Atualizado: 19 de jul.

Mariana Duarte é a criadora do perfil “Aqui cabe uma criança?”. Ela luta em prol do direito de as mães e crianças serem bem acolhidas em todos os lugares da cidade. Entenda também o papel das mães na luta política


Mariana Duarte em manifestação na Avenida Paulista lutando pelos direitos e espaços das crianças. (Foto: acervo pessoal)
Mariana Duarte em manifestação na Avenida Paulista lutando pelos direitos e espaços das crianças. (Foto: acervo pessoal)

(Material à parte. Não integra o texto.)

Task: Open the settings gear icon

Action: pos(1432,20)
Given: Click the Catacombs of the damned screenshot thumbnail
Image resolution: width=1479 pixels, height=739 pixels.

Por meio de uma rede social, tão famosa nos dias atuais, o Instagram, Mariana Duarte usou da sua voz para promover um perfil voltado para mães. O projeto chamado “Aqui Cabe uma Criança” se transformou em um coletivo que busca conscientizar sobre a importância da participação das crianças na sociedade e promover encontros que valorizem e respeitem elas e suas famílias. Mariana Duarte é mãe de dois, tem 32 anos, vive em São Paulo, é coordenadora de eventos, doula e consultora de amamentação pelo GAMA – Maternidade Ativa. Hoje, Mariana se junta com outras mães pela luta de que todo lugar na cidade seja um local receptivo com as crianças. “O que me motivou (a criar conteúdo pra internet sobre inclusão de crianças e mães) foi o incômodo constante ao frequentar espaços culturais e fazer programas que, em geral, não são considerados ‘infantis’. Quando chegou uma criança na minha vida, percebi como a sociedade nos empurra apenas para parquinhos, festas infantis ou espaços de brincar. Eu queria mostrar que não precisa ser assim. Comecei a compartilhar com outras famílias os lugares que frequento para dizer que a cidade toda pode – e deve – caber uma criança”, declarou Mariana Duarte.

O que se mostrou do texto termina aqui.